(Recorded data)
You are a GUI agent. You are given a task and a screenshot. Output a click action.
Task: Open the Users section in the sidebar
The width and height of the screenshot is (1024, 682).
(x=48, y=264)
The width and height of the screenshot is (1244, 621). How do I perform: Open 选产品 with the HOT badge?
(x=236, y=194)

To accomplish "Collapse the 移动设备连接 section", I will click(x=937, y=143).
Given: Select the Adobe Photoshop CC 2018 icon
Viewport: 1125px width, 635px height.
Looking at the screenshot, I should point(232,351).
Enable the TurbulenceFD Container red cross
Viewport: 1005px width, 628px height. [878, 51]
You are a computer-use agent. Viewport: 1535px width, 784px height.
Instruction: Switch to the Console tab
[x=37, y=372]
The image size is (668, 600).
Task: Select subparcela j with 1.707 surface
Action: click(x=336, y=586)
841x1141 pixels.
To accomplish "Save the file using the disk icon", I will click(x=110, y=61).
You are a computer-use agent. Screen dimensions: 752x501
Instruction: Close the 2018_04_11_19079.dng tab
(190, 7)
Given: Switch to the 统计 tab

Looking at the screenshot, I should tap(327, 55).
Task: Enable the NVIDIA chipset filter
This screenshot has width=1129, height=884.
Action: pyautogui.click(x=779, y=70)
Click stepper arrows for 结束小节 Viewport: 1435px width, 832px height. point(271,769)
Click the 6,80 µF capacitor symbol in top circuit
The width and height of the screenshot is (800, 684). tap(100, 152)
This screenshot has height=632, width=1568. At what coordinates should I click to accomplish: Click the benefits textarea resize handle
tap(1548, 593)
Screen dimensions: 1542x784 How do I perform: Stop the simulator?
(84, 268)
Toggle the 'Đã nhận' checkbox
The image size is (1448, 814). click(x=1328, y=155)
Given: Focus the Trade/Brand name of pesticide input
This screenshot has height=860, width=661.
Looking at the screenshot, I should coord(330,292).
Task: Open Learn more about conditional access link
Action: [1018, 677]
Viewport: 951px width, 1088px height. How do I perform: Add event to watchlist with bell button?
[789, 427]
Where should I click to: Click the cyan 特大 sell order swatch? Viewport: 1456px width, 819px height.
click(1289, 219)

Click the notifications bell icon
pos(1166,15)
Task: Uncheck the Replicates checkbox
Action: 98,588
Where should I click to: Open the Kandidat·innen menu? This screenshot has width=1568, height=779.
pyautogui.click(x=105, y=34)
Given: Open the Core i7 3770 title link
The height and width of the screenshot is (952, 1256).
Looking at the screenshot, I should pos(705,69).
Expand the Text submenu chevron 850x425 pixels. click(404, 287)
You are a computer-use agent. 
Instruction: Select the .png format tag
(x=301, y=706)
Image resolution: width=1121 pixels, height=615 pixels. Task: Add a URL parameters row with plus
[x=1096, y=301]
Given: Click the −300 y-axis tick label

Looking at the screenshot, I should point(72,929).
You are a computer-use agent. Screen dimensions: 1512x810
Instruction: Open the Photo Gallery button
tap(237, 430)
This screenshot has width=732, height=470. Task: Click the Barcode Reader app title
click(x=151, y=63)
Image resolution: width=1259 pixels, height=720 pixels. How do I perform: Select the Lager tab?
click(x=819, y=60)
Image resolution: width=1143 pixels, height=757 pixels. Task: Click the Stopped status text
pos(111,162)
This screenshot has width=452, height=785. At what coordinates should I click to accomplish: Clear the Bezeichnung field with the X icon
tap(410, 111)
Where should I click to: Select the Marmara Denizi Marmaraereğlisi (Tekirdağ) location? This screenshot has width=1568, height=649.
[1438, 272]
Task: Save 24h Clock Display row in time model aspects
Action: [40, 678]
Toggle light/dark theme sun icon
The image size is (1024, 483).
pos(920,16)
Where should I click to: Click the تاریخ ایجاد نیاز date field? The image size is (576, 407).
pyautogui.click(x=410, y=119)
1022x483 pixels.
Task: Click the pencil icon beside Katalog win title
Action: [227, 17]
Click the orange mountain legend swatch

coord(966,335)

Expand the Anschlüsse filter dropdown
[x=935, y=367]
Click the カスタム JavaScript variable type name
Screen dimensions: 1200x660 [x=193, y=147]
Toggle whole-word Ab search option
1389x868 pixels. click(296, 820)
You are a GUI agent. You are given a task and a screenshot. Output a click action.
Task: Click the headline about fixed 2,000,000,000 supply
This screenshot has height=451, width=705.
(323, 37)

### Task brief:
Render every line of the records above as a Markdown table with the columns "Row" and "Line," numbering the rows and leaving out blank lines.

### Answer to this task:
| Row | Line |
|---|---|
| 1 | You are a GUI agent. You are given a task and a screenshot. Output a click action. |
| 2 | Task: Open the Users section in the sidebar |
| 3 | The width and height of the screenshot is (1024, 682). |
| 4 | (x=48, y=264) |
| 5 | The width and height of the screenshot is (1244, 621). How do I perform: Open 选产品 with the HOT badge? |
| 6 | (x=236, y=194) |
| 7 | To accomplish "Collapse the 移动设备连接 section", I will click(x=937, y=143). |
| 8 | Given: Select the Adobe Photoshop CC 2018 icon |
| 9 | Viewport: 1125px width, 635px height. |
| 10 | Looking at the screenshot, I should point(232,351). |
| 11 | Enable the TurbulenceFD Container red cross |
| 12 | Viewport: 1005px width, 628px height. [878, 51] |
| 13 | You are a computer-use agent. Viewport: 1535px width, 784px height. |
| 14 | Instruction: Switch to the Console tab |
| 15 | [x=37, y=372] |
| 16 | The image size is (668, 600). |
| 17 | Task: Select subparcela j with 1.707 surface |
| 18 | Action: click(x=336, y=586) |
| 19 | 841x1141 pixels. |
| 20 | To accomplish "Save the file using the disk icon", I will click(x=110, y=61). |
| 21 | You are a computer-use agent. Screen dimensions: 752x501 |
| 22 | Instruction: Close the 2018_04_11_19079.dng tab |
| 23 | (190, 7) |
| 24 | Given: Switch to the 统计 tab |
| 25 | Looking at the screenshot, I should tap(327, 55). |
| 26 | Task: Enable the NVIDIA chipset filter |
| 27 | This screenshot has width=1129, height=884. |
| 28 | Action: pyautogui.click(x=779, y=70) |
| 29 | Click stepper arrows for 结束小节 Viewport: 1435px width, 832px height. point(271,769) |
| 30 | Click the 6,80 µF capacitor symbol in top circuit |
| 31 | The width and height of the screenshot is (800, 684). tap(100, 152) |
| 32 | This screenshot has height=632, width=1568. At what coordinates should I click to accomplish: Click the benefits textarea resize handle |
| 33 | tap(1548, 593) |
| 34 | Screen dimensions: 1542x784 How do I perform: Stop the simulator? |
| 35 | (84, 268) |
| 36 | Toggle the 'Đã nhận' checkbox |
| 37 | The image size is (1448, 814). click(x=1328, y=155) |
| 38 | Given: Focus the Trade/Brand name of pesticide input |
| 39 | This screenshot has height=860, width=661. |
| 40 | Looking at the screenshot, I should coord(330,292). |
| 41 | Task: Open Learn more about conditional access link |
| 42 | Action: [1018, 677] |
| 43 | Viewport: 951px width, 1088px height. How do I perform: Add event to watchlist with bell button? |
| 44 | [789, 427] |
| 45 | Where should I click to: Click the cyan 特大 sell order swatch? Viewport: 1456px width, 819px height. |
| 46 | click(1289, 219) |
| 47 | Click the notifications bell icon |
| 48 | pos(1166,15) |
| 49 | Task: Uncheck the Replicates checkbox |
| 50 | Action: 98,588 |
| 51 | Where should I click to: Open the Kandidat·innen menu? This screenshot has width=1568, height=779. |
| 52 | pyautogui.click(x=105, y=34) |
| 53 | Given: Open the Core i7 3770 title link |
| 54 | The height and width of the screenshot is (952, 1256). |
| 55 | Looking at the screenshot, I should pos(705,69). |
| 56 | Expand the Text submenu chevron 850x425 pixels. click(404, 287) |
| 57 | You are a computer-use agent.  |
| 58 | Instruction: Select the .png format tag |
| 59 | (x=301, y=706) |
| 60 | Image resolution: width=1121 pixels, height=615 pixels. Task: Add a URL parameters row with plus |
| 61 | [x=1096, y=301] |
| 62 | Given: Click the −300 y-axis tick label |
| 63 | Looking at the screenshot, I should point(72,929). |
| 64 | You are a computer-use agent. Screen dimensions: 1512x810 |
| 65 | Instruction: Open the Photo Gallery button |
| 66 | tap(237, 430) |
| 67 | This screenshot has width=732, height=470. Task: Click the Barcode Reader app title |
| 68 | click(x=151, y=63) |
| 69 | Image resolution: width=1259 pixels, height=720 pixels. How do I perform: Select the Lager tab? |
| 70 | click(x=819, y=60) |
| 71 | Image resolution: width=1143 pixels, height=757 pixels. Task: Click the Stopped status text |
| 72 | pos(111,162) |
| 73 | This screenshot has width=452, height=785. At what coordinates should I click to accomplish: Clear the Bezeichnung field with the X icon |
| 74 | tap(410, 111) |
| 75 | Where should I click to: Select the Marmara Denizi Marmaraereğlisi (Tekirdağ) location? This screenshot has width=1568, height=649. |
| 76 | [1438, 272] |
| 77 | Task: Save 24h Clock Display row in time model aspects |
| 78 | Action: [40, 678] |
| 79 | Toggle light/dark theme sun icon |
| 80 | The image size is (1024, 483). |
| 81 | pos(920,16) |
| 82 | Where should I click to: Click the تاریخ ایجاد نیاز date field? The image size is (576, 407). |
| 83 | pyautogui.click(x=410, y=119) |
| 84 | 1022x483 pixels. |
| 85 | Task: Click the pencil icon beside Katalog win title |
| 86 | Action: [227, 17] |
| 87 | Click the orange mountain legend swatch |
| 88 | coord(966,335) |
| 89 | Expand the Anschlüsse filter dropdown |
| 90 | [x=935, y=367] |
| 91 | Click the カスタム JavaScript variable type name |
| 92 | Screen dimensions: 1200x660 [x=193, y=147] |
| 93 | Toggle whole-word Ab search option |
| 94 | 1389x868 pixels. click(296, 820) |
| 95 | You are a GUI agent. You are given a task and a screenshot. Output a click action. |
| 96 | Task: Click the headline about fixed 2,000,000,000 supply |
| 97 | This screenshot has height=451, width=705. |
| 98 | (323, 37) |